Stored items from a collection:

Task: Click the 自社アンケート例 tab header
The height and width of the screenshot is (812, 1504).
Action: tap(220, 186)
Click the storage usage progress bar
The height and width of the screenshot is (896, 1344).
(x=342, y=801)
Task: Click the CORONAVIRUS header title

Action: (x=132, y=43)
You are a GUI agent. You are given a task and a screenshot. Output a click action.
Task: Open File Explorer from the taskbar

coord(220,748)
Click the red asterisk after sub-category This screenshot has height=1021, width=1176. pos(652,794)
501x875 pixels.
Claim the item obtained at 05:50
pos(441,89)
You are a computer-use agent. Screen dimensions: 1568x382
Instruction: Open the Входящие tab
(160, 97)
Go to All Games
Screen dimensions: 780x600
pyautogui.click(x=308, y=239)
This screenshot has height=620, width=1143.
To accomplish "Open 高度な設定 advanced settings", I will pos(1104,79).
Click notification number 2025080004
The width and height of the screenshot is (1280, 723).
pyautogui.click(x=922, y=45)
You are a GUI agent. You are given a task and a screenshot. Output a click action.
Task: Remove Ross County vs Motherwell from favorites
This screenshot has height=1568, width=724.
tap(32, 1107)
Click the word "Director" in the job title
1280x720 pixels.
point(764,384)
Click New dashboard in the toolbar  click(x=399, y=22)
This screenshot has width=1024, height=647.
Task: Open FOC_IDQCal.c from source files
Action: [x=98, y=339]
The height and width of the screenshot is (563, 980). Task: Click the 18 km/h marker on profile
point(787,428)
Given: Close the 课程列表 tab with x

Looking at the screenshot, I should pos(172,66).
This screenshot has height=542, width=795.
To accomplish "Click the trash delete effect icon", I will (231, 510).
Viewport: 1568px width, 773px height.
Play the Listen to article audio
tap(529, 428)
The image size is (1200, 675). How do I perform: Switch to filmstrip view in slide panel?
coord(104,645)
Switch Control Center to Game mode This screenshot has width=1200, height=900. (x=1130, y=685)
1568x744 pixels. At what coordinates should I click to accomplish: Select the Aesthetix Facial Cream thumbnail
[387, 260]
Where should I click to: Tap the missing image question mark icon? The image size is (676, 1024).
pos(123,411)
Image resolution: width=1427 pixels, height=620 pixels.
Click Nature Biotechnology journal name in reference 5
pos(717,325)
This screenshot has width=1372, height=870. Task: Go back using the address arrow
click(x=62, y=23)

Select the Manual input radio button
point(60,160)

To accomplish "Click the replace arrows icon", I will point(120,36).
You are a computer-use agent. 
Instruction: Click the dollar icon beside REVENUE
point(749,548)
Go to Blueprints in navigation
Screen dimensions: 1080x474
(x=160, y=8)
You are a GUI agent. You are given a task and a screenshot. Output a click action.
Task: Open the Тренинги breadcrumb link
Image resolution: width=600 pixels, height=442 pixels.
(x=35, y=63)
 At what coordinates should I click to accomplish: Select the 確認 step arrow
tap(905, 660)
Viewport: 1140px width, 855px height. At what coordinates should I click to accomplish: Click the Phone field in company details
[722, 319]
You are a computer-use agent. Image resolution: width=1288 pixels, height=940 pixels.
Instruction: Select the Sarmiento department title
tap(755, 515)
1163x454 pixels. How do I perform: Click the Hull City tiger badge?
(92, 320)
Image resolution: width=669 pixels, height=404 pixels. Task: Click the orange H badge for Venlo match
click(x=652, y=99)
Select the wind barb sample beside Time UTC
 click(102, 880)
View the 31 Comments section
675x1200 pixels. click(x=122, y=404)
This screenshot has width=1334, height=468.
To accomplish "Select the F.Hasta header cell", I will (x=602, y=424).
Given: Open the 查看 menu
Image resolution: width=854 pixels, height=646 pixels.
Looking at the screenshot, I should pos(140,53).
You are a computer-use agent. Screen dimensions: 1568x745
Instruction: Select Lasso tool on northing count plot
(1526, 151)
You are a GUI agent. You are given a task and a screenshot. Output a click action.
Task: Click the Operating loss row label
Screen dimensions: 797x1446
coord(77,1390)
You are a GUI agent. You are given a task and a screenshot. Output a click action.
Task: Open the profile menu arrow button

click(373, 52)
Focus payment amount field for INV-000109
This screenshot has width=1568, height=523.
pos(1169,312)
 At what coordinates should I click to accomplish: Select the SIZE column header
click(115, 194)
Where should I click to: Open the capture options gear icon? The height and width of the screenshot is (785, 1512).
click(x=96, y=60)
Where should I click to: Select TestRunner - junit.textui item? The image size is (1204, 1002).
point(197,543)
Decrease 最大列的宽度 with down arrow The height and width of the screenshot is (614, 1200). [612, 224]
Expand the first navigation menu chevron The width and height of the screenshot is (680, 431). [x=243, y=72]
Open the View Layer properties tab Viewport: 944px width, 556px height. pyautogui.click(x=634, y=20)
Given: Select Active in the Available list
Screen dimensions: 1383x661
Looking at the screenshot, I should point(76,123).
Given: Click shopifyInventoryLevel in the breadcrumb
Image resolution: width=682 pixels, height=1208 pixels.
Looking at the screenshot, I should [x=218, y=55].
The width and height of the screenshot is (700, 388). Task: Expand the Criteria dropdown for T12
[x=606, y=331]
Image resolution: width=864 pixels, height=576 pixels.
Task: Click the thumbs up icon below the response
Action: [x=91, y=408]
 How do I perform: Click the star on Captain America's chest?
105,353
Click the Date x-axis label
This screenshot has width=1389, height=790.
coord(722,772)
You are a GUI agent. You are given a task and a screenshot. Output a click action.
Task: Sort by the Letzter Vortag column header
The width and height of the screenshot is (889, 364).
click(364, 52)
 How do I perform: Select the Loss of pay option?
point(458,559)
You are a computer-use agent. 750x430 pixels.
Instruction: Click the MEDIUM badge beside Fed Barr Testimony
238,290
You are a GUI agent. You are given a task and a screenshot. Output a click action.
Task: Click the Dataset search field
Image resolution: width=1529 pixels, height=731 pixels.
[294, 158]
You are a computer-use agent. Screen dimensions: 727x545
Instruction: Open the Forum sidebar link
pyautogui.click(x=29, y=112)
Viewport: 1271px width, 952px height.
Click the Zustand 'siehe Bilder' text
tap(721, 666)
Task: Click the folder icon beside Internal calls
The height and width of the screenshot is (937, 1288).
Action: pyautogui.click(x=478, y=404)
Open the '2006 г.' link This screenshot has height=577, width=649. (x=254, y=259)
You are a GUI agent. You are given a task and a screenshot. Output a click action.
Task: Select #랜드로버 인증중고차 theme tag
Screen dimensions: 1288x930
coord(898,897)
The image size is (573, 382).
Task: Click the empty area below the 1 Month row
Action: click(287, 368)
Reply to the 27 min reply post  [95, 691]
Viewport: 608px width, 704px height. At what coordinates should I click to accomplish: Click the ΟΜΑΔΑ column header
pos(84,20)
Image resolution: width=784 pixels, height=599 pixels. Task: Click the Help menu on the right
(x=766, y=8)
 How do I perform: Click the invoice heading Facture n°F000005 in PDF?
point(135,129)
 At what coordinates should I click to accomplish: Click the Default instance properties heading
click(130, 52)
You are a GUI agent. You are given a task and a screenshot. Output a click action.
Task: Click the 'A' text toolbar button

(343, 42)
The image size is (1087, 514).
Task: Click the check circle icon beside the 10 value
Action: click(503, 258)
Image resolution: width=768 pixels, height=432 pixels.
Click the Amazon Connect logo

## Brief
Set down every entry exactly as given.

## Result of this task
Task: Click the 自社アンケート例 tab header
The height and width of the screenshot is (812, 1504).
Action: tap(220, 186)
Click the storage usage progress bar
The height and width of the screenshot is (896, 1344).
(x=342, y=801)
Task: Click the CORONAVIRUS header title

Action: (x=132, y=43)
You are a GUI agent. You are given a task and a screenshot. Output a click action.
Task: Open File Explorer from the taskbar

coord(220,748)
Click the red asterisk after sub-category This screenshot has height=1021, width=1176. pos(652,794)
501x875 pixels.
Claim the item obtained at 05:50
pos(441,89)
You are a computer-use agent. Screen dimensions: 1568x382
Instruction: Open the Входящие tab
(160, 97)
Go to All Games
Screen dimensions: 780x600
pyautogui.click(x=308, y=239)
This screenshot has height=620, width=1143.
To accomplish "Open 高度な設定 advanced settings", I will pos(1104,79).
Click notification number 2025080004
The width and height of the screenshot is (1280, 723).
pyautogui.click(x=922, y=45)
You are a GUI agent. You are given a task and a screenshot. Output a click action.
Task: Remove Ross County vs Motherwell from favorites
This screenshot has height=1568, width=724.
tap(32, 1107)
Click the word "Director" in the job title
1280x720 pixels.
point(764,384)
Click New dashboard in the toolbar  click(x=399, y=22)
This screenshot has width=1024, height=647.
Task: Open FOC_IDQCal.c from source files
Action: [x=98, y=339]
The height and width of the screenshot is (563, 980). Task: Click the 18 km/h marker on profile
point(787,428)
Given: Close the 课程列表 tab with x

Looking at the screenshot, I should pos(172,66).
This screenshot has height=542, width=795.
To accomplish "Click the trash delete effect icon", I will (231, 510).
Viewport: 1568px width, 773px height.
Play the Listen to article audio
tap(529, 428)
The image size is (1200, 675). How do I perform: Switch to filmstrip view in slide panel?
coord(104,645)
Switch Control Center to Game mode This screenshot has width=1200, height=900. (x=1130, y=685)
1568x744 pixels. At what coordinates should I click to accomplish: Select the Aesthetix Facial Cream thumbnail
[387, 260]
Where should I click to: Tap the missing image question mark icon? The image size is (676, 1024).
pos(123,411)
Image resolution: width=1427 pixels, height=620 pixels.
Click Nature Biotechnology journal name in reference 5
pos(717,325)
This screenshot has width=1372, height=870. Task: Go back using the address arrow
click(x=62, y=23)

Select the Manual input radio button
point(60,160)

To accomplish "Click the replace arrows icon", I will point(120,36).
You are a computer-use agent. 
Instruction: Click the dollar icon beside REVENUE
point(749,548)
Go to Blueprints in navigation
Screen dimensions: 1080x474
(x=160, y=8)
You are a GUI agent. You are given a task and a screenshot. Output a click action.
Task: Open the Тренинги breadcrumb link
Image resolution: width=600 pixels, height=442 pixels.
(x=35, y=63)
 At what coordinates should I click to accomplish: Select the 確認 step arrow
tap(905, 660)
Viewport: 1140px width, 855px height. At what coordinates should I click to accomplish: Click the Phone field in company details
[722, 319]
You are a computer-use agent. Image resolution: width=1288 pixels, height=940 pixels.
Instruction: Select the Sarmiento department title
tap(755, 515)
1163x454 pixels. How do I perform: Click the Hull City tiger badge?
(92, 320)
Image resolution: width=669 pixels, height=404 pixels. Task: Click the orange H badge for Venlo match
click(x=652, y=99)
Select the wind barb sample beside Time UTC
 click(102, 880)
View the 31 Comments section
675x1200 pixels. click(x=122, y=404)
This screenshot has width=1334, height=468.
To accomplish "Select the F.Hasta header cell", I will (x=602, y=424).
Given: Open the 查看 menu
Image resolution: width=854 pixels, height=646 pixels.
Looking at the screenshot, I should pos(140,53).
You are a computer-use agent. Screen dimensions: 1568x745
Instruction: Select Lasso tool on northing count plot
(1526, 151)
You are a GUI agent. You are given a task and a screenshot. Output a click action.
Task: Click the Operating loss row label
Screen dimensions: 797x1446
coord(77,1390)
You are a GUI agent. You are given a task and a screenshot. Output a click action.
Task: Open the profile menu arrow button

click(373, 52)
Focus payment amount field for INV-000109
This screenshot has width=1568, height=523.
pos(1169,312)
 At what coordinates should I click to accomplish: Select the SIZE column header
click(115, 194)
Where should I click to: Open the capture options gear icon? The height and width of the screenshot is (785, 1512).
click(x=96, y=60)
Where should I click to: Select TestRunner - junit.textui item? The image size is (1204, 1002).
point(197,543)
Decrease 最大列的宽度 with down arrow The height and width of the screenshot is (614, 1200). [612, 224]
Expand the first navigation menu chevron The width and height of the screenshot is (680, 431). [x=243, y=72]
Open the View Layer properties tab Viewport: 944px width, 556px height. pyautogui.click(x=634, y=20)
Given: Select Active in the Available list
Screen dimensions: 1383x661
Looking at the screenshot, I should point(76,123).
Given: Click shopifyInventoryLevel in the breadcrumb
Image resolution: width=682 pixels, height=1208 pixels.
Looking at the screenshot, I should [x=218, y=55].
The width and height of the screenshot is (700, 388). Task: Expand the Criteria dropdown for T12
[x=606, y=331]
Image resolution: width=864 pixels, height=576 pixels.
Task: Click the thumbs up icon below the response
Action: [x=91, y=408]
 How do I perform: Click the star on Captain America's chest?
105,353
Click the Date x-axis label
This screenshot has width=1389, height=790.
coord(722,772)
You are a GUI agent. You are given a task and a screenshot. Output a click action.
Task: Sort by the Letzter Vortag column header
The width and height of the screenshot is (889, 364).
click(364, 52)
 How do I perform: Select the Loss of pay option?
point(458,559)
You are a computer-use agent. 750x430 pixels.
Instruction: Click the MEDIUM badge beside Fed Barr Testimony
238,290
You are a GUI agent. You are given a task and a screenshot. Output a click action.
Task: Click the Dataset search field
Image resolution: width=1529 pixels, height=731 pixels.
[294, 158]
You are a computer-use agent. Screen dimensions: 727x545
Instruction: Open the Forum sidebar link
pyautogui.click(x=29, y=112)
Viewport: 1271px width, 952px height.
Click the Zustand 'siehe Bilder' text
tap(721, 666)
Task: Click the folder icon beside Internal calls
The height and width of the screenshot is (937, 1288).
Action: pyautogui.click(x=478, y=404)
Open the '2006 г.' link This screenshot has height=577, width=649. (x=254, y=259)
You are a GUI agent. You are given a task and a screenshot. Output a click action.
Task: Select #랜드로버 인증중고차 theme tag
Screen dimensions: 1288x930
coord(898,897)
The image size is (573, 382).
Task: Click the empty area below the 1 Month row
Action: click(287, 368)
Reply to the 27 min reply post  [95, 691]
Viewport: 608px width, 704px height. At what coordinates should I click to accomplish: Click the ΟΜΑΔΑ column header
pos(84,20)
Image resolution: width=784 pixels, height=599 pixels. Task: Click the Help menu on the right
(x=766, y=8)
 How do I perform: Click the invoice heading Facture n°F000005 in PDF?
point(135,129)
 At what coordinates should I click to accomplish: Click the Default instance properties heading
click(130, 52)
You are a GUI agent. You are given a task and a screenshot. Output a click action.
Task: Click the 'A' text toolbar button

(343, 42)
The image size is (1087, 514).
Task: Click the check circle icon beside the 10 value
Action: click(503, 258)
Image resolution: width=768 pixels, height=432 pixels.
Click the Amazon Connect logo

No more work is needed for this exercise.